O fraco desempenho da economia brasileira não assusta a companhia. “Já passamos por fases bem piores. Sou um cara otimista e enxergo as oportunidades. Sempre tem alguém querendo comprar”, pondera Daniel Salton.

Canais de venda e crescimento das exportações

Com os supermercados como principal canal de vendas — de 65% a 70% das bebidas fabricadas pela Salton vão para as gôndolas — uma das apostas para crescimento está no on trade, que engloba estabelecimentos como restaurantes, resorts e hotéis.

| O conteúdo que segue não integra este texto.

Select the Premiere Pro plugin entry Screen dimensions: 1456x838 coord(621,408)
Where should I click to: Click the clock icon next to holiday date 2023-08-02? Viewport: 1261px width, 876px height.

“Estamos com um trabalho forte de busca de novos mercados no on trade. O turista não quer tomar vinho francês aqui, quer os brasileiros”, afirma Daniel Salton.

Além de ajudar nas vendas internas, já que os brasileiros tendem a consumir mais itens nacionais, a alta do dólar deve ajudar também a Salton a exportar mais. Hoje, as vendas externas representam apenas 2% dos negócios em volume. A meta é chegar aos 5% nos próximos cinco anos.

“Temos que criar nossa identidade e falar: ‘esse é o vinho brasileiro’. Não é igual ao vinho chileno, e nem é igual ao francês ou ao italiano”, diz Salton.

Além de Reino Unido, China, Japão, Canadá e Austrália, uma das grandes apostas da Salton é no mercado dos Estados Unidos, que possui um consumidor mais receptivo a novidades e que consome nove litros per capita de vinhos ao ano.

Atualmente, a Vinícola Salton possui uma capacidade instalada de produção de 24 mil garrafas de vinho por hora; 14 mil unidades/hora de espumantes e 7 mil garrafas/hora de suco de uva.

Empresa investe também em tecnologia e equipamentos

Vinícola brasileira mais antiga ainda em atividade, a Salton investe também em tecnologia e é a primeira do Brasil a utilizar a colhedora automotriz para a safra 2015, em Santana do Livramento, na região da Campanha Gaúcha.

Segundo a empresa, a colhedora adquirida na França permite uma colheita mais rápida e eficiente, preservando a qualidade das uvas. Com a nova tecnologia, a gestão e o controle das uvas passam a ser automatizados.

Atualmente, 90% das uvas utilizadas para a fabricação dos rótulos da companhia vêm de produtores externos, alguns deles já parceiros da Salton há muitos anos. Os outros 10% vêm de plantações próprias.
Além da produção dos destilados e, futuramente, dos soft drinks da Salton, a planta de Jarinu (SP) foi projetada para o desenvolvimento de novos produtos e aplicação de novas tecnologias. Na unidade, novos equipamentos e a compra de um tanque para guarda de álcool farão parte dos investimentos da Salton.

No total, os investimentos, em Santana do Livramento e Jarinu, serão de cerca de R$ 2 milhões.